◆ WORK REQUIRED: Please recast the entries as a Markdown table with the columns Row and Line, giving each line its own numbered row and leaving out blank lines. Begin at the line that contains "Task: Open connector", stop after the line that contains "coord(125,349)", and include nothing outside that span.

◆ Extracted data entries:
-------------------------

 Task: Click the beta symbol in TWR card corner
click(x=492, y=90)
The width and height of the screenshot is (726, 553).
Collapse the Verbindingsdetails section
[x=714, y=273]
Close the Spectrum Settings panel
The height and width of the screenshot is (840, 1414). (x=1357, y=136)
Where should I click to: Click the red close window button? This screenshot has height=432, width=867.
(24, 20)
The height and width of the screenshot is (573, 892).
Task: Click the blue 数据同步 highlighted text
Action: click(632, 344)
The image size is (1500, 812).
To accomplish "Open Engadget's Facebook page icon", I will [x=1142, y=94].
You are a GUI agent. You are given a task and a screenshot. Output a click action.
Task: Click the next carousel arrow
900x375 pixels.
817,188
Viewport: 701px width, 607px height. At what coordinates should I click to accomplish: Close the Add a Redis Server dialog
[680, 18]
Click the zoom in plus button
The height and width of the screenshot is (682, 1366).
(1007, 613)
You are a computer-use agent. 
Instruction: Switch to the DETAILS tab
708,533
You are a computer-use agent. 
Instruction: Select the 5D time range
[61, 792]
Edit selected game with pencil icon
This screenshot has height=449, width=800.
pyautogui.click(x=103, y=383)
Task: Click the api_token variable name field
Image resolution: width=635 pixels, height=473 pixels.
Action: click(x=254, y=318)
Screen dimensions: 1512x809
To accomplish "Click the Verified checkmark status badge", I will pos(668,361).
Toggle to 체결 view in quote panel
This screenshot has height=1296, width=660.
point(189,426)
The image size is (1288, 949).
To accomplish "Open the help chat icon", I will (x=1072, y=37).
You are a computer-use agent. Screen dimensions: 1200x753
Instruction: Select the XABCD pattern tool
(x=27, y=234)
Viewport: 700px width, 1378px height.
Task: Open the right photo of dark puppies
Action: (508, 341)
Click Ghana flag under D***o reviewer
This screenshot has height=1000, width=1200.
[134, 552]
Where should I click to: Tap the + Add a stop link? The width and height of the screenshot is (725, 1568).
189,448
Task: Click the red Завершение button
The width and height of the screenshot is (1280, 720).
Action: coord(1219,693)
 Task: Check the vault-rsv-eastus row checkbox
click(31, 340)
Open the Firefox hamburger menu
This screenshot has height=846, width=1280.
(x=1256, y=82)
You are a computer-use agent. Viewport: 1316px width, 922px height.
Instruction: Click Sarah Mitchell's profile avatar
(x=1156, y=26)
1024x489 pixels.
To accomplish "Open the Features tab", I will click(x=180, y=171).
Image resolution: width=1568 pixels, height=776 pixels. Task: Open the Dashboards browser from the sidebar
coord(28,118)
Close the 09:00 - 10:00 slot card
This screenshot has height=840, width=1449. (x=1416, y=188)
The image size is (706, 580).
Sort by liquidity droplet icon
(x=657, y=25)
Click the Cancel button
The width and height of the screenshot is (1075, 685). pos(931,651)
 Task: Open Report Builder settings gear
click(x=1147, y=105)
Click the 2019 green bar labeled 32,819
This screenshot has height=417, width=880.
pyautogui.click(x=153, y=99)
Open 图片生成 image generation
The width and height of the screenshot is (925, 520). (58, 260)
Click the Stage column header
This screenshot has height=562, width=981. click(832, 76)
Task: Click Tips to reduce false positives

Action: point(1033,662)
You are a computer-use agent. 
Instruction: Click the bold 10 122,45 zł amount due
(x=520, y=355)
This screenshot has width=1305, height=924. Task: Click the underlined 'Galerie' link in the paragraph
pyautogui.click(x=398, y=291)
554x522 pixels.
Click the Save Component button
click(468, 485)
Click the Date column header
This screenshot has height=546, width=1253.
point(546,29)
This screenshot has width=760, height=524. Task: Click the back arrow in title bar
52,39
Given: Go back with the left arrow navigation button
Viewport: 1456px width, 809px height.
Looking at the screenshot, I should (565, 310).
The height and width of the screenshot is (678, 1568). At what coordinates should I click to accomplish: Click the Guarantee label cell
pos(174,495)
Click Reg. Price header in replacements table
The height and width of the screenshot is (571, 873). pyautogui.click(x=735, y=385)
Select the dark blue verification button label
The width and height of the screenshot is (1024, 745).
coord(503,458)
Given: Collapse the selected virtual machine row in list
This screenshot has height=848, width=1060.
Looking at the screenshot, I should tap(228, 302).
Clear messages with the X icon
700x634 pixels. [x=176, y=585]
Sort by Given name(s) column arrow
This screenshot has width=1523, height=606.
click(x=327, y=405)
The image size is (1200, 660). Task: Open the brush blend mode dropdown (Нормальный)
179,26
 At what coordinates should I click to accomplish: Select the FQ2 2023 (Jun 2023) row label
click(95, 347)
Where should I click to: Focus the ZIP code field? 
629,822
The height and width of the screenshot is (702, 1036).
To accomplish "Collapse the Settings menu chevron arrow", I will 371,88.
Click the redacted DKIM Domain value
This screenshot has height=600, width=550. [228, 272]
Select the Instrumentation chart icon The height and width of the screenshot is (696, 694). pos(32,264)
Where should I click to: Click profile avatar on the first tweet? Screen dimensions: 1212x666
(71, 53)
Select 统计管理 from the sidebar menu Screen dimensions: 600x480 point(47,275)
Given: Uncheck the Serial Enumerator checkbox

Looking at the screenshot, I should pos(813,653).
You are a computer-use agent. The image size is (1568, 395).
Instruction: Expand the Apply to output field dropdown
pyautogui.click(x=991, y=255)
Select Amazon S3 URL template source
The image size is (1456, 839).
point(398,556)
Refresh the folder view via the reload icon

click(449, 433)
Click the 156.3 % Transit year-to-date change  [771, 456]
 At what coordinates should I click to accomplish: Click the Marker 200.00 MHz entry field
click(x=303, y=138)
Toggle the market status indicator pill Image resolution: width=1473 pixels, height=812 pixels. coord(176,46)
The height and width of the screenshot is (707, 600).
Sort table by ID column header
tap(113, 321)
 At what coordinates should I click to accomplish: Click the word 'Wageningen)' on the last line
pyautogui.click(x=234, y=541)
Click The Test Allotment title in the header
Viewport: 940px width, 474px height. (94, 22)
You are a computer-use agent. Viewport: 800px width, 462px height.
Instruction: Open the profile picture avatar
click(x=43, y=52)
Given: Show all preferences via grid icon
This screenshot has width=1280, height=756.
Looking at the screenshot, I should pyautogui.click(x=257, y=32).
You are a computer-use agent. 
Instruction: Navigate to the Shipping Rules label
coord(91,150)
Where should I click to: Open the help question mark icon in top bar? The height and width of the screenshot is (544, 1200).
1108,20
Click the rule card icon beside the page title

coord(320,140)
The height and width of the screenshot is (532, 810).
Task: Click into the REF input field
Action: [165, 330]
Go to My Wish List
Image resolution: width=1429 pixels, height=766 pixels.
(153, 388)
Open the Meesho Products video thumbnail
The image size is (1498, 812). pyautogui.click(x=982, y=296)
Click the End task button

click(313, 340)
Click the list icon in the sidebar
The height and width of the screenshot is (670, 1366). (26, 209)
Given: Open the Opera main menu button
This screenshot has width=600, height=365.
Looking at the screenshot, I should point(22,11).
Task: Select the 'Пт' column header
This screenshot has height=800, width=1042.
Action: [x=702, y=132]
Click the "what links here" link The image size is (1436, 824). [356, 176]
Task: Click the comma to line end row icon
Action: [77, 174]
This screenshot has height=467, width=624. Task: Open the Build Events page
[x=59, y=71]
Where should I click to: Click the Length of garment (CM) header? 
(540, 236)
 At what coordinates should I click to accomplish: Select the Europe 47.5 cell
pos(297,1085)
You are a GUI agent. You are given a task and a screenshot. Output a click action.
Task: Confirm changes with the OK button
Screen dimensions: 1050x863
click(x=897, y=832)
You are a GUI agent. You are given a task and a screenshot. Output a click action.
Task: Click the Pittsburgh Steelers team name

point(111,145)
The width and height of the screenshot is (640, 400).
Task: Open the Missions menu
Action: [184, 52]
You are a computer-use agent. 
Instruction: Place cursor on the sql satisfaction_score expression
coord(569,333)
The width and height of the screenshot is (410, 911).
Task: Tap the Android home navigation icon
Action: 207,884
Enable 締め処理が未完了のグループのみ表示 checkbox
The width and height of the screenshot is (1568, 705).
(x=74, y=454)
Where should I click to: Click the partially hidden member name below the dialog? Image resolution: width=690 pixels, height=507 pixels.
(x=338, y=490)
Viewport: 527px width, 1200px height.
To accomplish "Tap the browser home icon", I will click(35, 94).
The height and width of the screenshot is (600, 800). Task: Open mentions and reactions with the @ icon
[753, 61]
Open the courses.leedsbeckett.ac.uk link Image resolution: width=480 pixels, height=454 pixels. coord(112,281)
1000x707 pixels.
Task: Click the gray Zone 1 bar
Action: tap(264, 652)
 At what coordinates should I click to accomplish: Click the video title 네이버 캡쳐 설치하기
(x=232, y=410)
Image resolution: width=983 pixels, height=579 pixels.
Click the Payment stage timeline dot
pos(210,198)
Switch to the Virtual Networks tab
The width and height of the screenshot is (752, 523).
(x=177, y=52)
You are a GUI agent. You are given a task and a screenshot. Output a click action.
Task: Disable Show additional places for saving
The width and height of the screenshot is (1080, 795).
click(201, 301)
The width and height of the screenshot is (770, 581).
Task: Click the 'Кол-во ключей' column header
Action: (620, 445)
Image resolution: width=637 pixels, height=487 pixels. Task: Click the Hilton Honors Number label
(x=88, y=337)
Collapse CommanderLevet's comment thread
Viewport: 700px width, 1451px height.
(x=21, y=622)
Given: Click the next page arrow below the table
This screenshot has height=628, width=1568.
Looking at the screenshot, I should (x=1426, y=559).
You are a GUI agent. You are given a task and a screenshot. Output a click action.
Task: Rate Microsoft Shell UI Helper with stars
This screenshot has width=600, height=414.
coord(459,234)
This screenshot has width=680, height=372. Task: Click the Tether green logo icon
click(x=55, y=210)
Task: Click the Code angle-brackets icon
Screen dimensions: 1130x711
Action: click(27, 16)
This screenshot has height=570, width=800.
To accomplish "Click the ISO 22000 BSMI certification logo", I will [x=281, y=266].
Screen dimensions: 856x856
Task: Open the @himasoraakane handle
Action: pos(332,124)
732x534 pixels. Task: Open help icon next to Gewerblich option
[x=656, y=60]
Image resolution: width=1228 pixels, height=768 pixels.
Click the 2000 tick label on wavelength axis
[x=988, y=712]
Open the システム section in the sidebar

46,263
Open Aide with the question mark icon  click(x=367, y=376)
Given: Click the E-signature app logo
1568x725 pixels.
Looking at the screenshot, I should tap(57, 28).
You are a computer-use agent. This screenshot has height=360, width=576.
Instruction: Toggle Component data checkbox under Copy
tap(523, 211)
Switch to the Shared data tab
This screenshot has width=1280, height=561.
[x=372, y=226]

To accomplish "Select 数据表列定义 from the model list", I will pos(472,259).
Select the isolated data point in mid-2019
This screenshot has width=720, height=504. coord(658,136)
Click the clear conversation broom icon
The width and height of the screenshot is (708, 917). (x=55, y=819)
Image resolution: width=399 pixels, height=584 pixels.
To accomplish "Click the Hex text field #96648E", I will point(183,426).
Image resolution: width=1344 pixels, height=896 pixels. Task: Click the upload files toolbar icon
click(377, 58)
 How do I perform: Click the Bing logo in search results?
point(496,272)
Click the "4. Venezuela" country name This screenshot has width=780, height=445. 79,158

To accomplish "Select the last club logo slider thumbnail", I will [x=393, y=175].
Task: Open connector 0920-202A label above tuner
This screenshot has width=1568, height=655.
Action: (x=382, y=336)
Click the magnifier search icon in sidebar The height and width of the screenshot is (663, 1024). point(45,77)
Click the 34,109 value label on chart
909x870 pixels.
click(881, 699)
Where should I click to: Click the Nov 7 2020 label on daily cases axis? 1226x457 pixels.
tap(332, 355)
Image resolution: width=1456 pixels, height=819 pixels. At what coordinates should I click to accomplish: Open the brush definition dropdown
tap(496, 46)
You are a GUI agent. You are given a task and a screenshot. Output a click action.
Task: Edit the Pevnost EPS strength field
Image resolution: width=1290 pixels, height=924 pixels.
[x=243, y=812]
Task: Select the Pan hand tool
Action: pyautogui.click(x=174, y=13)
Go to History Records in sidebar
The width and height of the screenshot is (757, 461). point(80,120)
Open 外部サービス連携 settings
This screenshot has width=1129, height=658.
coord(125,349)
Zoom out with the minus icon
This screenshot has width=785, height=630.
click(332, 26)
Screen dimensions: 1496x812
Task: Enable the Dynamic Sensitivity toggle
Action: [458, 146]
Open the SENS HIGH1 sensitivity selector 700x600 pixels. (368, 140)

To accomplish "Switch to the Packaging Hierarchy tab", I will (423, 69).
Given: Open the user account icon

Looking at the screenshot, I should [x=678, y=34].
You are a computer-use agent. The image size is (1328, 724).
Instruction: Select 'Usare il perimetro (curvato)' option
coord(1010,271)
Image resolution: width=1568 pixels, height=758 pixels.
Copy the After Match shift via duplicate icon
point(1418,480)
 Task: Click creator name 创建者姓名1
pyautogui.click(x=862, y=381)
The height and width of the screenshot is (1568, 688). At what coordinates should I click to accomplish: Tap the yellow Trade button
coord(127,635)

-------------------------

◆ EXERCISE RESPONSE:
| Row | Line |
|---|---|
| 1 | Task: Open connector 0920-202A label above tuner |
| 2 | This screenshot has width=1568, height=655. |
| 3 | Action: (x=382, y=336) |
| 4 | Click the magnifier search icon in sidebar The height and width of the screenshot is (663, 1024). point(45,77) |
| 5 | Click the 34,109 value label on chart |
| 6 | 909x870 pixels. |
| 7 | click(881, 699) |
| 8 | Where should I click to: Click the Nov 7 2020 label on daily cases axis? 1226x457 pixels. |
| 9 | tap(332, 355) |
| 10 | Image resolution: width=1456 pixels, height=819 pixels. At what coordinates should I click to accomplish: Open the brush definition dropdown |
| 11 | tap(496, 46) |
| 12 | You are a GUI agent. You are given a task and a screenshot. Output a click action. |
| 13 | Task: Edit the Pevnost EPS strength field |
| 14 | Image resolution: width=1290 pixels, height=924 pixels. |
| 15 | [x=243, y=812] |
| 16 | Task: Select the Pan hand tool |
| 17 | Action: pyautogui.click(x=174, y=13) |
| 18 | Go to History Records in sidebar |
| 19 | The width and height of the screenshot is (757, 461). point(80,120) |
| 20 | Open 外部サービス連携 settings |
| 21 | This screenshot has width=1129, height=658. |
| 22 | coord(125,349) |